筆者が考えるに、そもそもクラウドストレージでは「保存した容量」で利用者に制限をかけるのが合わないのかもしれない。むしろ「転送したデータ量」でかけるべきなのだ。

少しずつ毎日データをバックアップしていくような使い方の場合、最終的にどのくらいの容量が必要になるかは見えないが、増加ペースは読めるので、運営側の投資計画からは外れにくい。一方、一気に何TBものデータを転送して使う場合、そこからどれだけ利用量が増えるか見えづらく、リスクがある。「空気を読まないユーザー」は後者であり、容量でなく「転送量」制限なら、そうした人々の排除は容易い。
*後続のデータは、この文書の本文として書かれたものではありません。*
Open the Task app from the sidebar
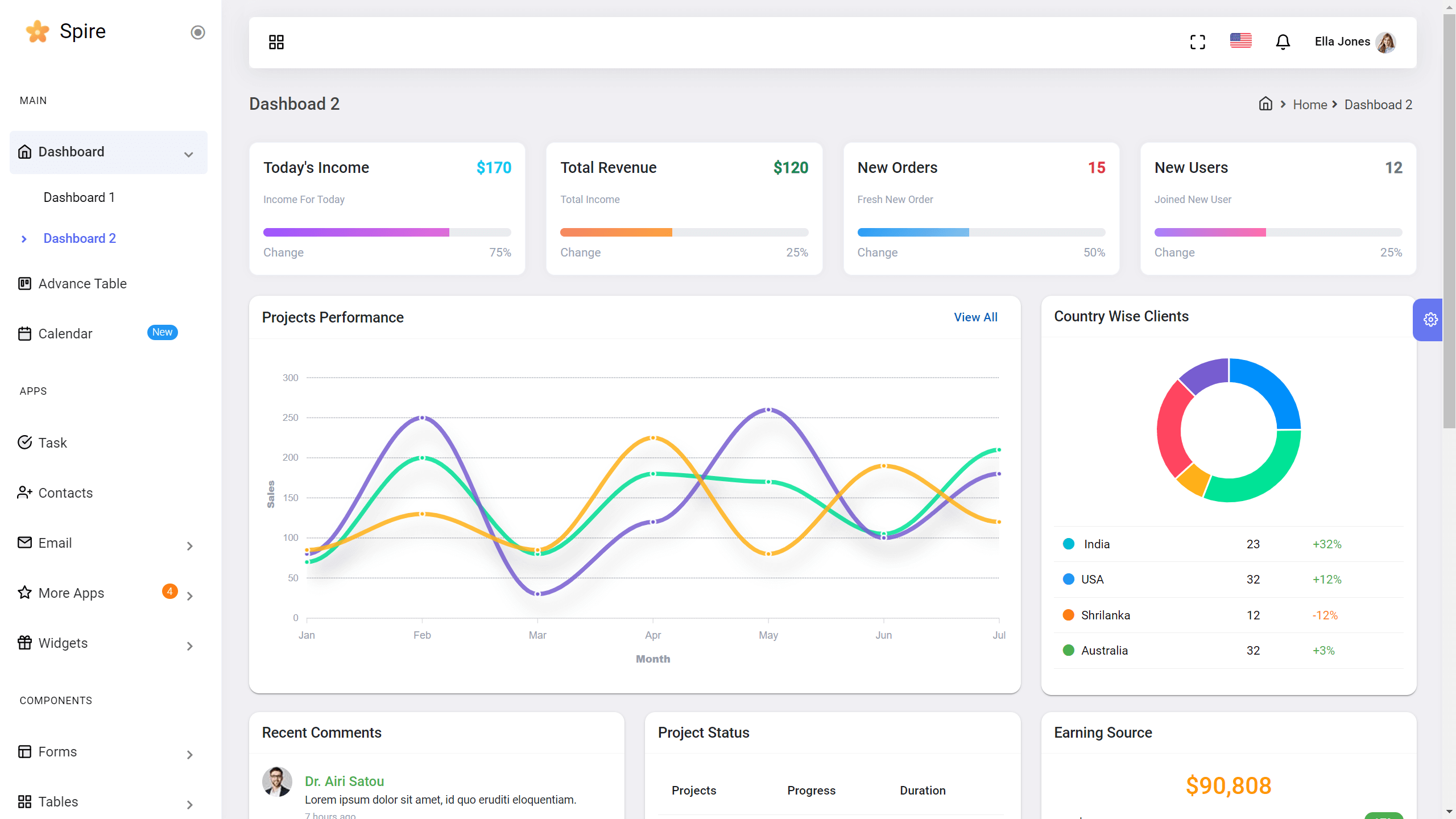Screen dimensions: 1456x819 [x=52, y=443]
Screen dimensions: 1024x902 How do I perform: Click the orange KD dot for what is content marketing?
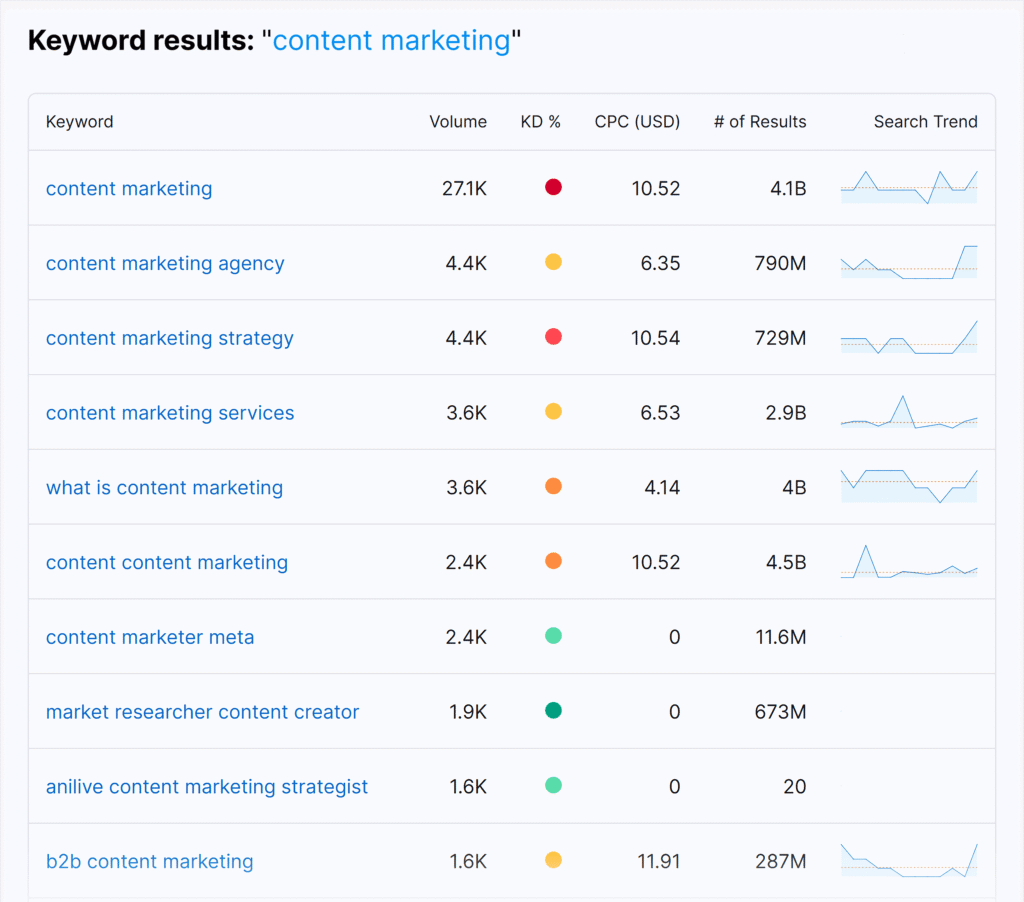[x=553, y=487]
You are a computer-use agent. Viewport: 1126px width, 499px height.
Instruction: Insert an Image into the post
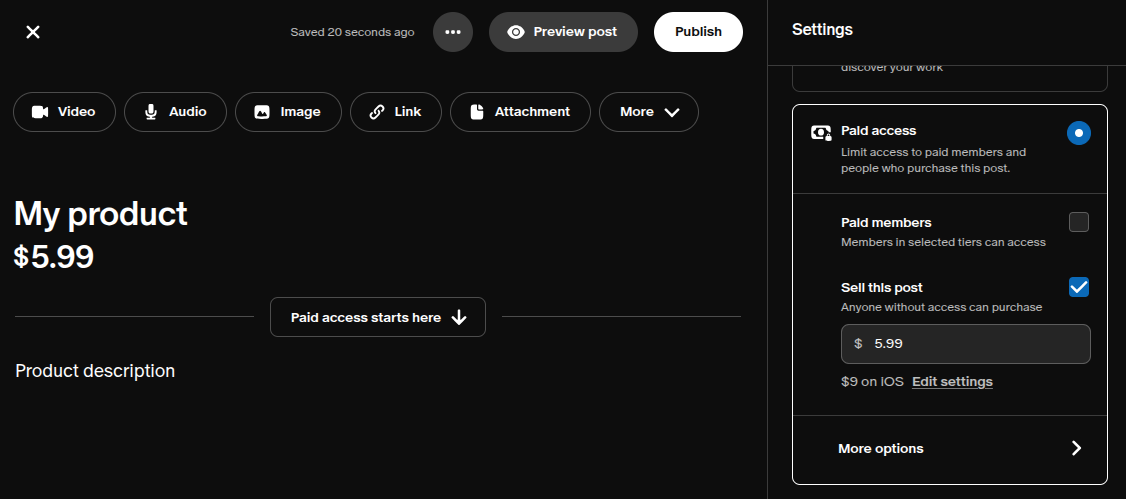click(288, 112)
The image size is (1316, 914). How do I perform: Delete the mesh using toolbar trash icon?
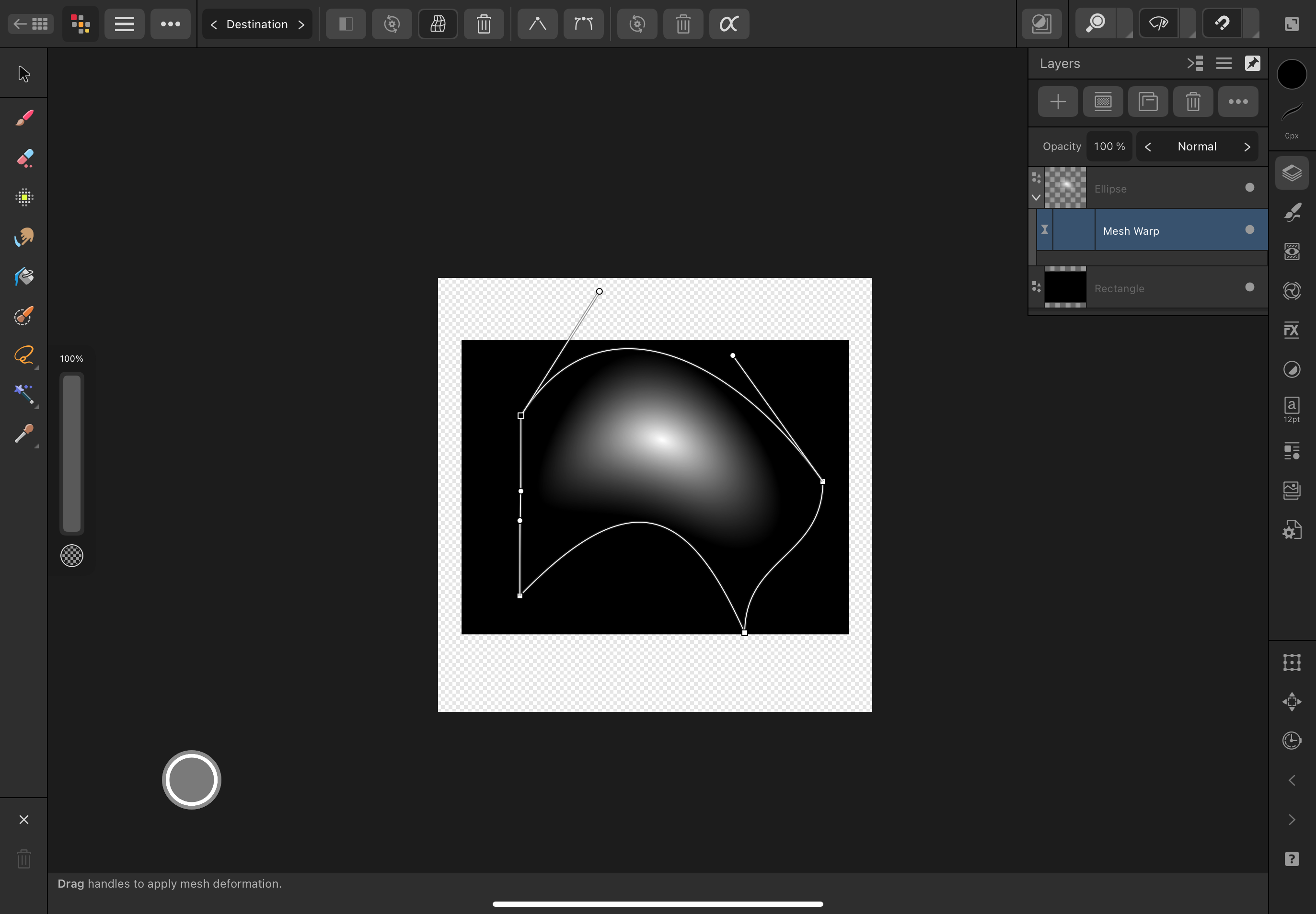tap(484, 24)
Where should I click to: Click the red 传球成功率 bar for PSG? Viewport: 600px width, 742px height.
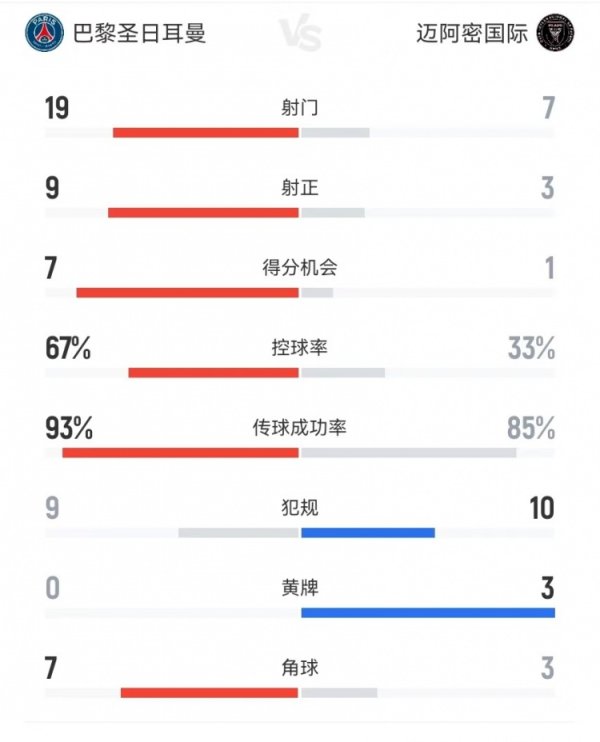[x=180, y=452]
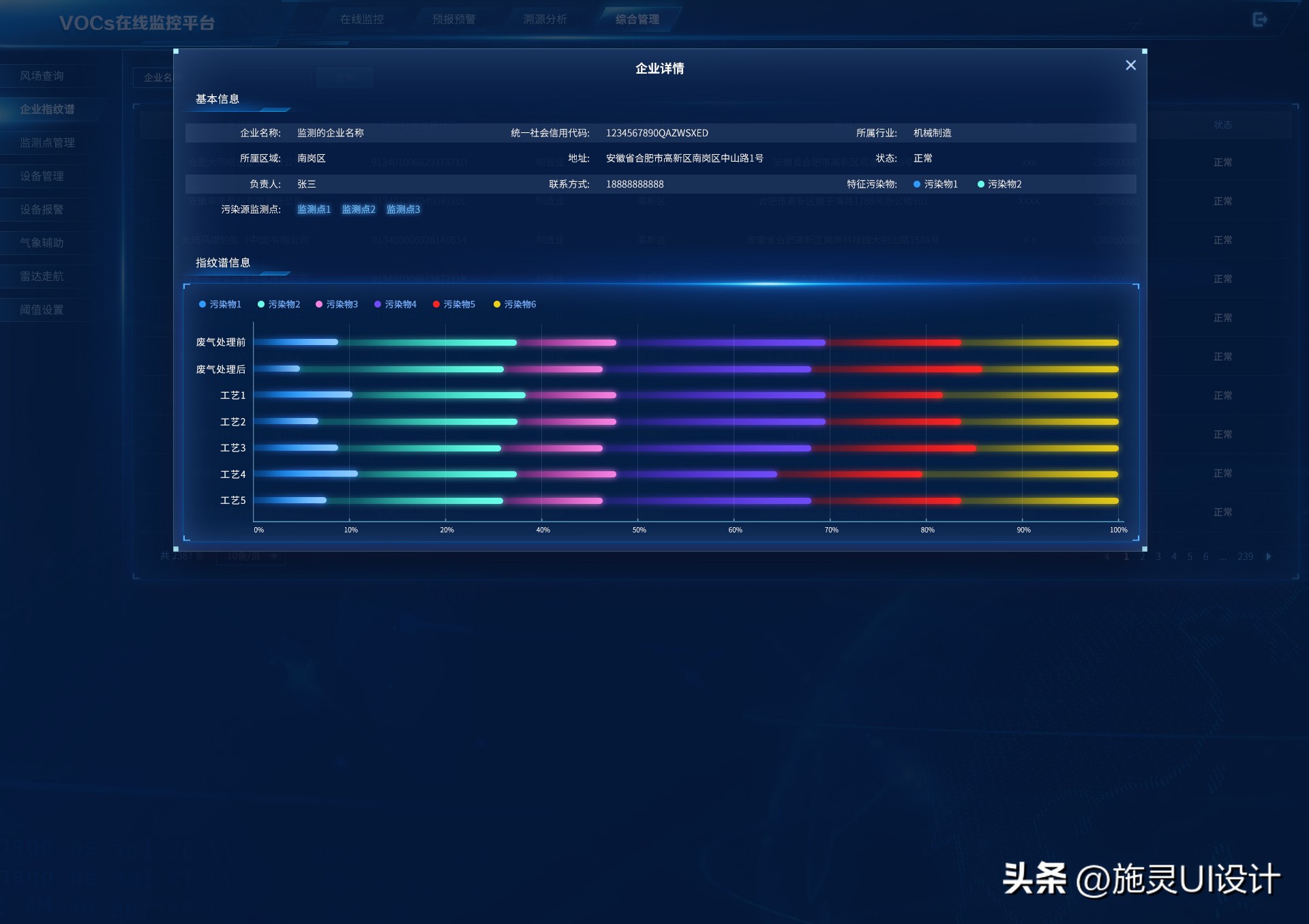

そもそもクラウドサービスでは、インフラを借りて行なう場合も多い。そうすると、保存しているデータ容量以上に、そのデータセンターの回線をどのくらい占有するのか、ということの方がコストに効いてくる。クラウドのファシリティを借りているなら、なおのこと「転送量」ベースにすべきだ。

実際、我々が使う有名なサービスにも、「転送量」ベースのものがある。Evernoteがそれだ。データの総容量は問わず、メモとしてのデータ転送量で有料・無料のプランが決まる。有料のプレミアムメンバーの場合、月に「10GBまではサーバーに転送できる」という契約で、総量に制限はない。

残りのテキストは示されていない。